Many computer firms, including Sun Microsystems(R) and Digital Equipment, obtain around half of their revenue from outside the United States. Profit margins are often higher abroad, so contribution to net income can be even higher. Localization costs can be high, particularly for translation, but often repay themselves quickly in higher sales.

Basic Steps in Internationalization

An internationalized application's executable image is portable between languages and regions. To internationalize software, you:
  • Use the interfaces described in this book to create software whose environment can be modified dynamically without the software needing to be recompiled.
  • Separate all printable and displayable messages that the user sees from the executable image. Keep these message strings in a message database.
Message strings are translated for a language and region (called a locale) as part of the localization process. Related databases that specify formats for time, currency, and numbers are translated at the same time.
To use a localized version of a product, users set an environment variable. The product then displays user messages in their translated form, and also formats date, time, and currency according to the locale-specific conventions. Thus, users gain control of their software's language and behavior.

Conforming to Standards

Many standards bodies are developing guidelines for internationalized software. Practices described in this book conform to various ANSI, IEEE, ISO, and X/Open(TM) standards. International standards are still evolving, so not all interfaces can be guaranteed forever.
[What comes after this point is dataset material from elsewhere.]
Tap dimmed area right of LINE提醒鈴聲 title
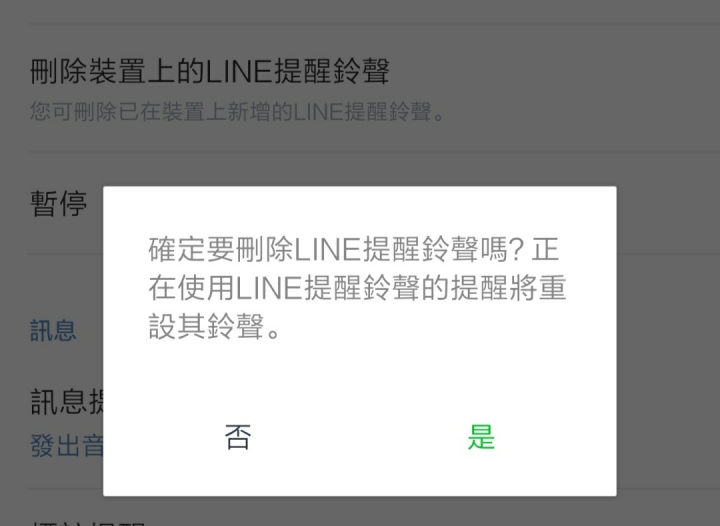 click(551, 71)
Internationalization Levels

SunSoft(TM) defines four levels of internationalization, described below. Levels are not necessarily hierarchical, but do indicate difficulty of implementation.

Level 1--Text and Codesets

Software that is level-1 compliant is "8-bit clean" and can therefore use the ISO 8859-1 (also called ISO Latin-1) codeset. Historically, many programmers assumed their application needed only the ASCII character set. Because the ASCII codeset employs only seven bits out of an 8-bit byte, the most significant bit was often used to store information about the character. For example, setting the most significant bit "on" might indicate that the character is highlighted. The ISO Latin-1 codeset employs all eight bits. Software that uses the most significant bit for its own purposes is not level-1 compliant.
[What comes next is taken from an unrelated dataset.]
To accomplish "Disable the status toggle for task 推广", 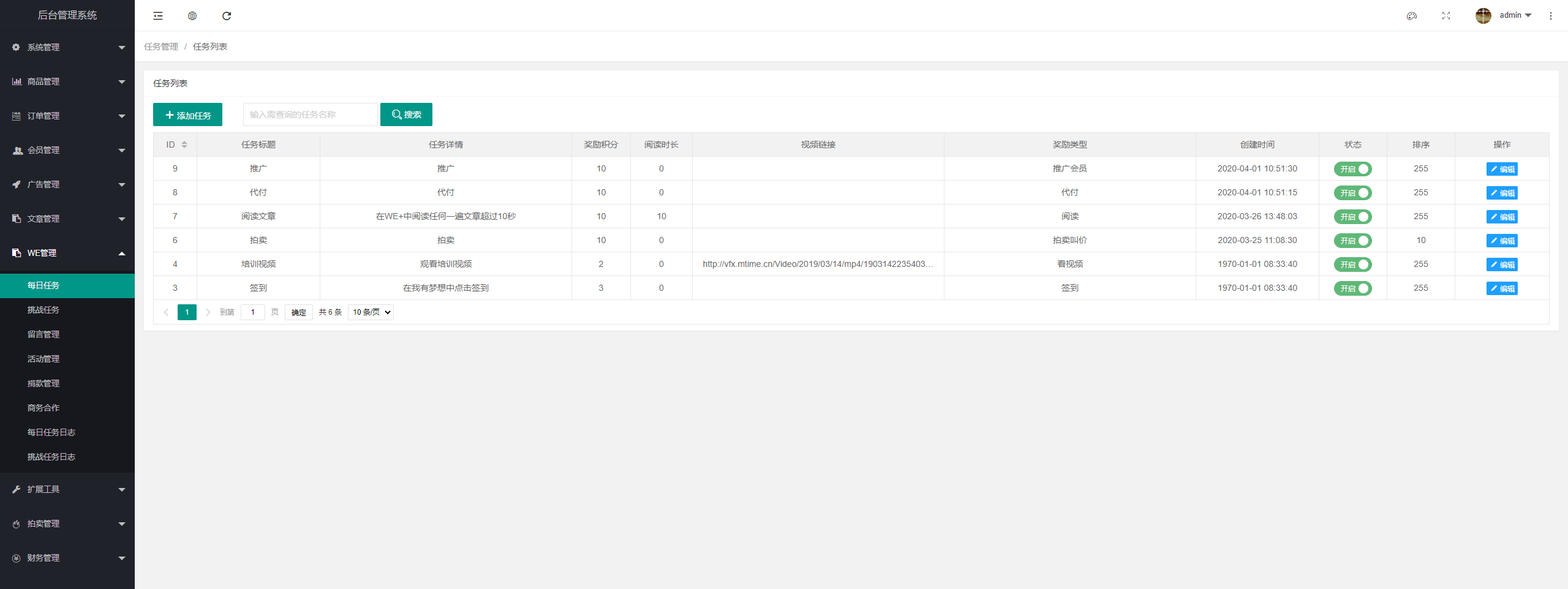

Level 2--Formats and Collation

Software is level-2 compliant if its formatting and collation methods are locale sensitive. Many different formats are employed throughout the world to represent date, time, currency, numbers, and units. Also, some alphabets have more letters than others, and the order in which letters are sorted within national alphabets varies from language to language. Programs that leave the format design and sorting order to the localization center in a particular country are considered level-2 compliant.

Level 3--Messages and Text Presentation

User-visible text in a level-3 compliant application should be easily translatable into the languages of various target markets. User-visible text includes help text, error messages, property sheets, buttons, text on icons, and so forth. A common way to provide message translation is to put text to be translated into a separate file with messages indexed either by string contents (the POSIX/ UniForum method) or by number (the XPG-3 method). Software using separate message files for messaging--rather than encapsulating user messages in the binary--is considered level-3 compliant.
The Solaris system provides two different but incompatible methods of translating text. The first and preferred method is the POSIX and UniForum proposed standard using the gettext() function.
The second method of message translating is XPG-3 style message catalogs. XPG is the X/Open Portability Guide. XPG-3 provides the catgets() function to obtain translated message strings from a message database. The XPG message translation standard is not recommended and is not used in Solaris.
Whichever mechanism is used for messages translation--and only one method should be used in any one application--level-3 compliant software should strive to avoid compound messages (messages consisting of separately composed parts) because word order is different in many languages.

Level 4--Asian Language Support

Level-4 compliant software provides support for East Asian languages, which often require multibyte codesets because of their large character inventory. The Solaris system provides such support with the Extended Unix Code (EUC). This is a method for switching between multiple codesets, three of which may in turn be multibyte codesets.